In Ghana and the other countries the first lady plans to visit, there has been little buzz about the trip, in part because details have been tightly held, except for some social-media muttering about Trump coming to take selfies with children and animals. Animal conservationists also have been discussing the Kenya leg of the visit, especially because Donald Trump Jr. and Eric Trump are avid game hunters. A photograph of Trump Jr. holding a knife and a dead elephant’s tail after a hunt in Zimbabwe in 2011 went viral on social media.

“The policies set by the United States have significant impact on our ability to manage our wildlife sustainably,” said Kaddu Sebunya, president of the African Wildlife Foundation in Nairobi. “We hope that the first lady’s visit will illuminate the enormous benefit conservation provides to our continent, people and economies . . . [and] will result in a reversal of some of the funding cuts to biodiversity conservation.”

A first lady’s goals on such a trip are typically twofold, said Myra Gutin, a communication professor at Rider University who studies first ladies. They highlight their initiatives — in Trump’s case, that’s her Be Best campaign aimed at improving the well-being of children. And then there’s the diplomatic mission. On that front, Trump may have a harder task than previous first ladies, Gutin said.

Trump had long planned this trip. “This was her idea,” Grisham said. “In fact, she has always envisioned Africa for her first solo international swing. She is eager to educate herself about each country — history, culture, challenges, successes.”

What does Trump hope to accomplish on her first solo trip abroad? Those goals are not completely clear, said J. Peter Pham, the director of the Atlantic Council’s Africa Center.

“It’s incumbent on her to describe what her objectives are, and then we can assess whether it’s a success,” Pham said.

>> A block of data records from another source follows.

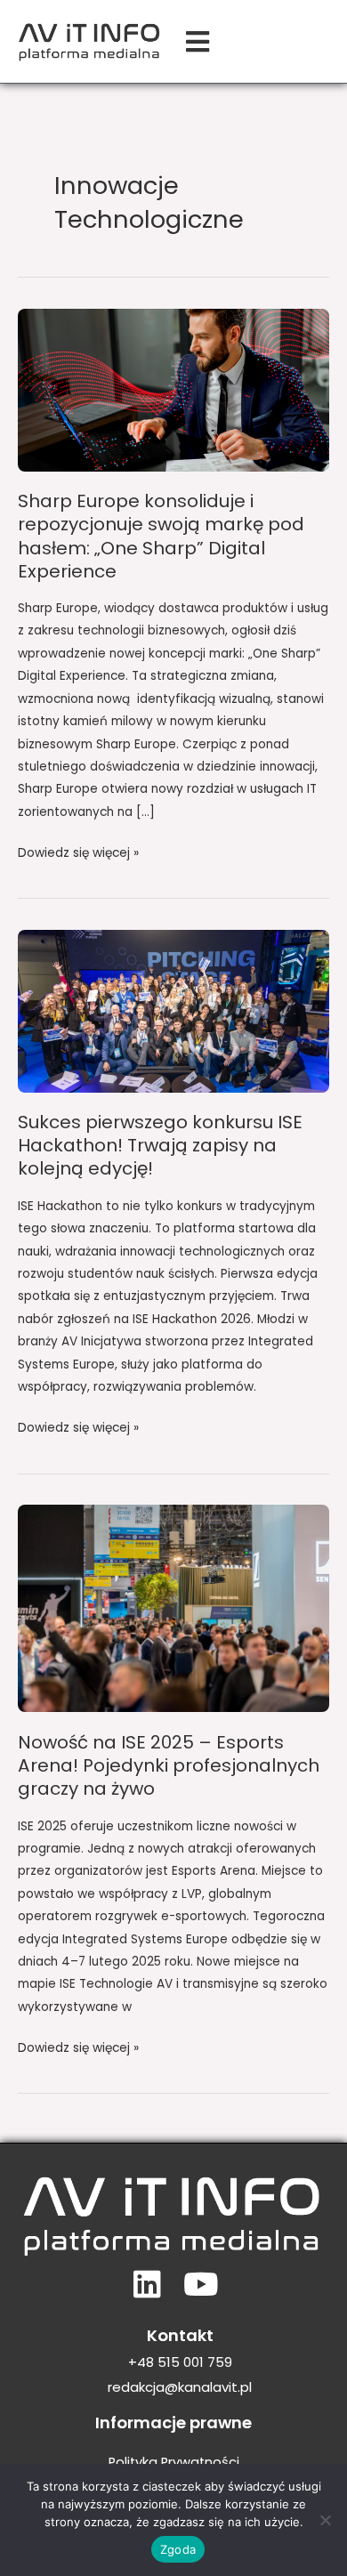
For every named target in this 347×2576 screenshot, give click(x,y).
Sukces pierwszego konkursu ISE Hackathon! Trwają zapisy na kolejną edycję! (160, 1145)
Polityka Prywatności (174, 2462)
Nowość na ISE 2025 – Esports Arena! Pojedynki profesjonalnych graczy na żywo (168, 1765)
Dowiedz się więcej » (78, 851)
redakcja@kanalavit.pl (180, 2387)
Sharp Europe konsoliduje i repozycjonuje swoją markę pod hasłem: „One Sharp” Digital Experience (161, 536)
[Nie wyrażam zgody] (325, 2520)
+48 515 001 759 (180, 2362)
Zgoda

During the first leg of her journey, Trump also visited with Ghana’s first lady, Akufo-Addo, at the presidential palace. The two women had tea and exchanged gifts, according to journalists traveling with Trump. Trump brought a silver Chippendale tray etched with an image of the White House. The tray was carried in a leather case bearing Trump’s signature: “First Lady Melania Trump.” In return, Trump was presented with a kente cloth and an artifact.

Trump also visited privately with officials at the U.S. Embassy.

The Trump administration has sought to significantly reduce USAID funding to the continent, cutting it by as much as 30 percent in its proposed budgets. That generated alarm among many in humanitarian circles that it would close U.S. developmental and health programs and diminish efforts to combat AIDS and malaria. Congress ultimately voted to restore the funding.

USAID, which worked with the first lady’s office on the trip, has spent more than $47 billion on AIDS, malaria and other health programs over the past decade.

Trump will spend a second day in Ghana before heading to Malawi, where she is expected to focus on children’s literacy.

Max Bearak in Nairobi contributed to this report.